TOP 5 SILESIA FLESZ podpowiada, co zrobić żeby się nie roztopić w upał 😉
– Jest bardzo zaniedbana. W ogóle nie ma praktycznie utrzymania, co widać, czuć. Generalnie ład w mieście wymaga bardzo wiele. Praktycznie zaniedbane miasto jest totalnie. – Trawniki są koszone? – Absolutnie. Przypominam sobie jeden skwer chyba z początkiem wiosny ale to było raz. Jeśli trawa ma w tej chwili pół metra albo się pokłada, to znaczy że już dawno – mówi Ela, mieszkanka Świętochłowic.
– Zieleń jest piękna, tylko za dużo trawy niekoszonej trawy teraz jest, ale tak to jest pięknie. – Czyli jest problem z nieskoszonymi trawnikami? – No jak widać… – mówi Helena, mieszkanka Świętochłowic.

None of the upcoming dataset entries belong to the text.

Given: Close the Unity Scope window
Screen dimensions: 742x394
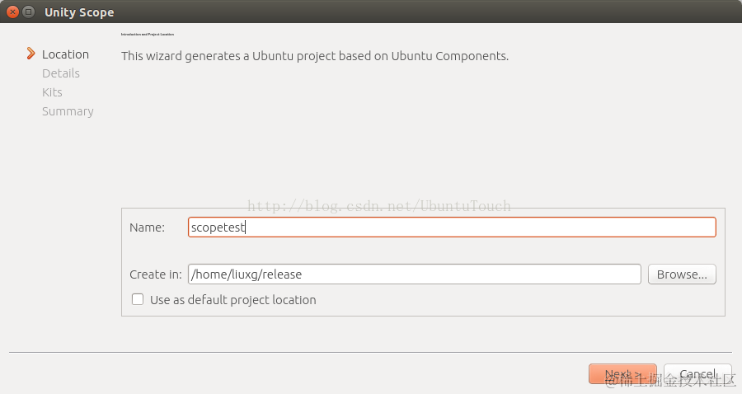Looking at the screenshot, I should coord(12,12).
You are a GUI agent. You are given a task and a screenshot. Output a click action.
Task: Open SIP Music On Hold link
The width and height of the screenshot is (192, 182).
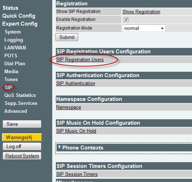pos(76,131)
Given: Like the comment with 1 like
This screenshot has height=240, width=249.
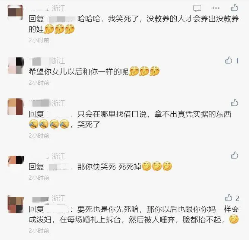Looking at the screenshot, I should pyautogui.click(x=228, y=60).
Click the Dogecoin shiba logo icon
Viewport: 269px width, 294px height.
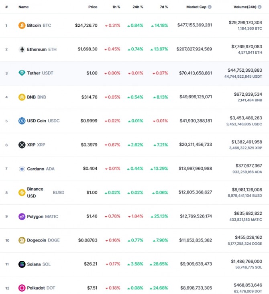(22, 240)
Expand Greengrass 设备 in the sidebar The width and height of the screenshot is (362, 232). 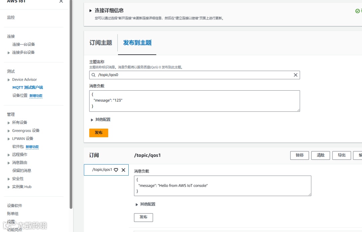click(9, 131)

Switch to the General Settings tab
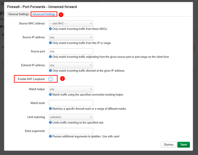point(19,14)
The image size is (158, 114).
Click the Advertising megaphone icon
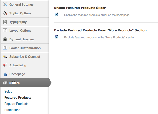pyautogui.click(x=5, y=65)

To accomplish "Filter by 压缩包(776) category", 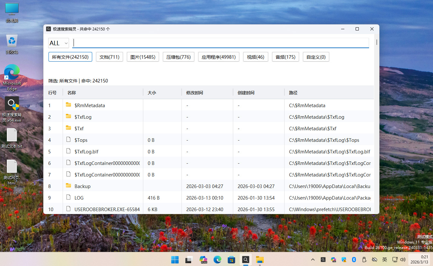I will tap(179, 57).
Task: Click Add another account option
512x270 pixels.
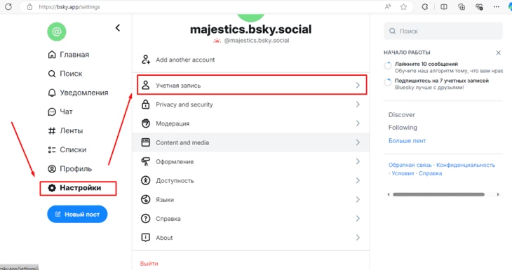Action: click(x=251, y=60)
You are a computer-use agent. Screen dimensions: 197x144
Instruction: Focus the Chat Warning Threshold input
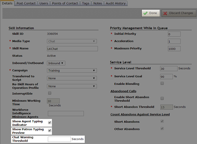pyautogui.click(x=59, y=139)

Bo, to że coś w trawie piszczy można dostrzec gołym okiem. Świętochłowice toną już nie tylko w długach – zadłużenie sięga bowiem 100 mln zł – ale także w wysokiej trawie. I chociaż zdawać by się mogło, że obie sprawy mają niewiele ze sobą wspólnego – to jak pokazuje życie – nic bardziej mylnego.
– Trawniki oczywiście są koszone, natomiast są koszone na skalę miejskich możliwości. Budżet, który był zabezpieczony w tym roku to 2,5 mln zł z tego 1,5 mln to jest zaopiekowanie się zielenią miejską w pasach drogowych. Zostaje teoretycznie milion, w praktyce z tego miliona właściwie pokryliśmy w całości zaległe faktury za 2018 rok i budżet, który został to raptem kilkanaście tysięcy złotych. Nie mniej jednak w ramach tych sił i środków, które posiadamy staramy się na bieżąco kosić te miejsca, które są najbardziej kłopotliwe i newralgiczne dla mieszkańców – mówi Katarzyna Tomczyk, rzecznik prasowy Urzędu Miejskiego w Świętochłowicach.
Ponoć trawa jest zawsze bardziej zielona po drugiej stronie płotu. Chociaż w leżącym nieopodal Bytomiu problem także występuje – tam jednak za powód podaje się nie finanse a majowe opady deszczu i wielkość terenów zielonych. Można by powiedzieć, że dawniej lepiej bywało i trawa lepiej rosła – chociaż z drugiej strony – gdyby nie dawne długi to pewnie i tej trawy by nie było.